In this study, two proteins from human lenses were compared. It is known that both Asp and Asn residues in long-lived proteins degrade over time, and that this can involve succinimide intermediates. 14,40,41 The identification of isoAsp products provides evidence that the succinimide pathway is involved rather than, for example, simple hydrolysis of the amide side chain in the case of Asn, or racemization of L-Asp via removal of the alpha proton. In the case of Asn, ring opening of the succinimide results in deamidation with the formation of four Asp isomers. 42 For L-Asp residues, the succinimide intermediate also leads to generation of the four Asp isomers. In this study, two proteins, αA crystallin and γS crystallin, from the same lenses were compared. In neither crystallin was a linear increase in the percentage of the modified amino acid products with age observed. 

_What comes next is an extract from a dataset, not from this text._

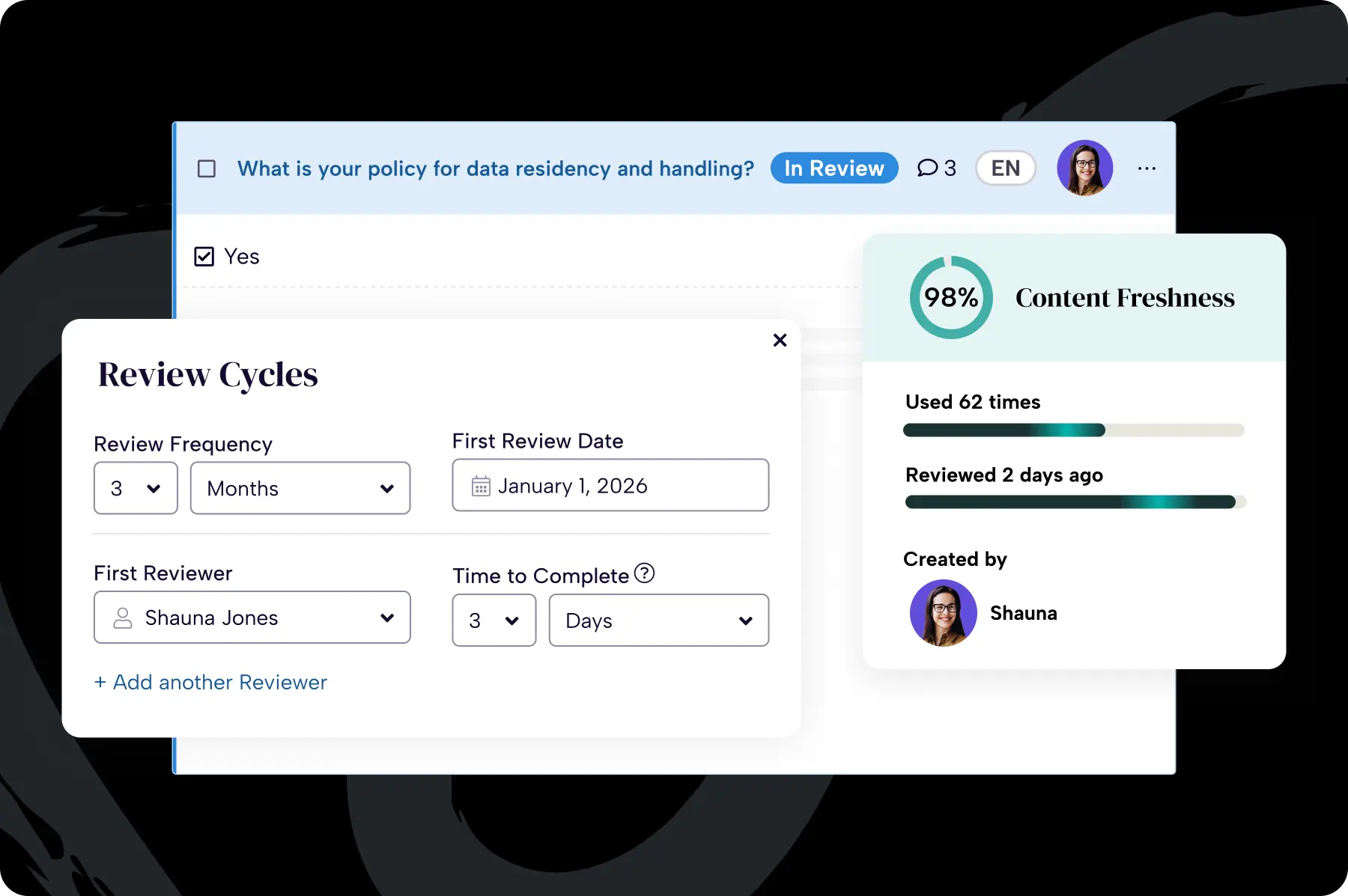Click the In Review status badge
The image size is (1348, 896).
pos(834,168)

In the case of αA crystallin, more than half of the L-Asp residues at position 151 had been converted to other structural isomers by age 15. The major product was D-isoAsp. This result indicates strongly the involvement of a succinimide intermediate, as has been found by others for different proteins. 4347 Interestingly, after early teens, there was no further increase in the amount of D-Asp, D-isoAsp, or L-isoAsp. The reason for this is unclear, but shows that the proportion of isomerized Asp residues should not be used as an indicator of protein age in the absence of other data. It should be noted that our results for Asp 151 in αA crystallin in normal lenses are in broad agreement with a previous study using a more limited age range. 31 In the present study there was also no difference in the percentage of D-Asp, D-isoAsp, or L-isoAsp in αA crystallin from cataract lenses compared with normal lenses. 

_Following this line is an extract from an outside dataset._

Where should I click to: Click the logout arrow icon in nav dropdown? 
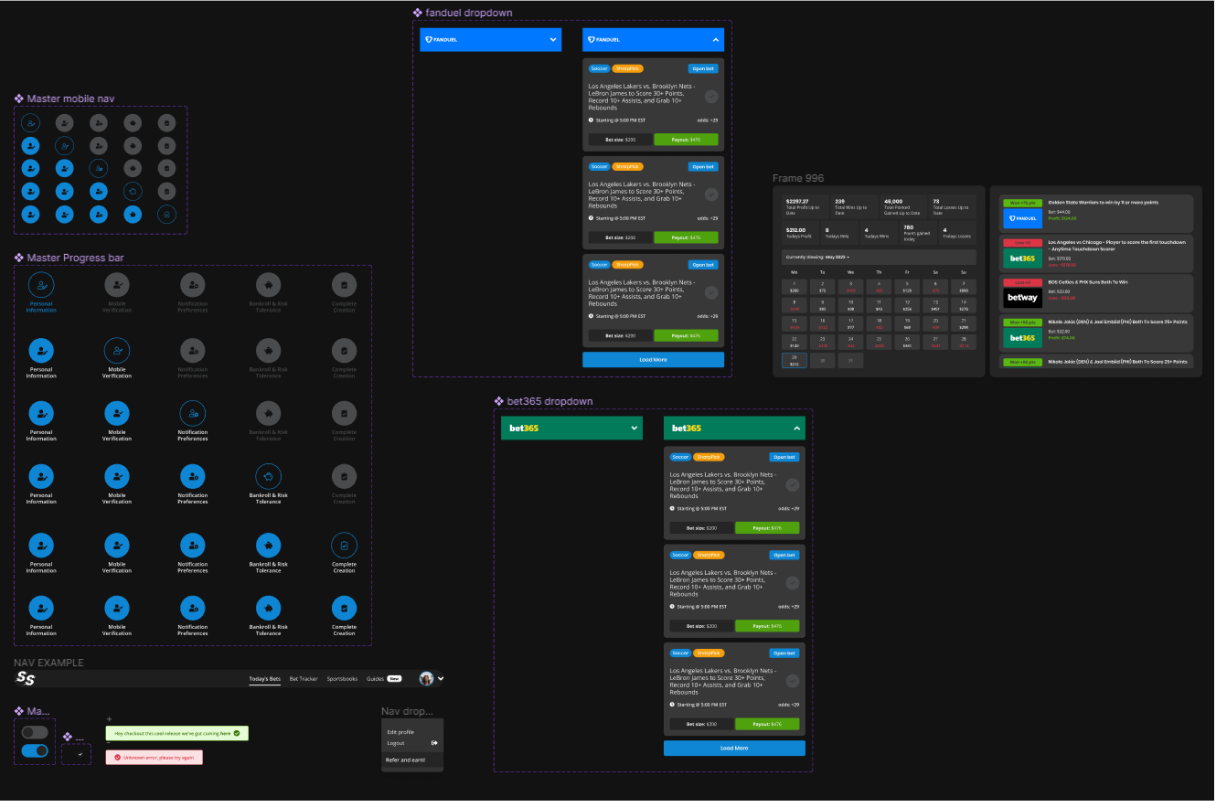[434, 743]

Comparison of the age-dependent rate of appearance of the three Asp isoforms in αA crystallin was instructive. The shapes of the curves for D-Asp and D-isoAsp were essentially identical, with D-isoAsp being more abundant. This agrees with those found by others for α crystallin 31 and other proteins. 14,48 By contrast, the rate of formation of L-isoAsp was different. This indicates that while the two D-isomers may undergo interconversion in the intact protein, D-Asp, D-isoAsp, and L-isoAsp do not appear to be in equilibrium in the lens. Other factors, for example, the stability of the final products, local folding, or neighboring residues, may determine the ultimate ratio of the individual forms in the modified protein. 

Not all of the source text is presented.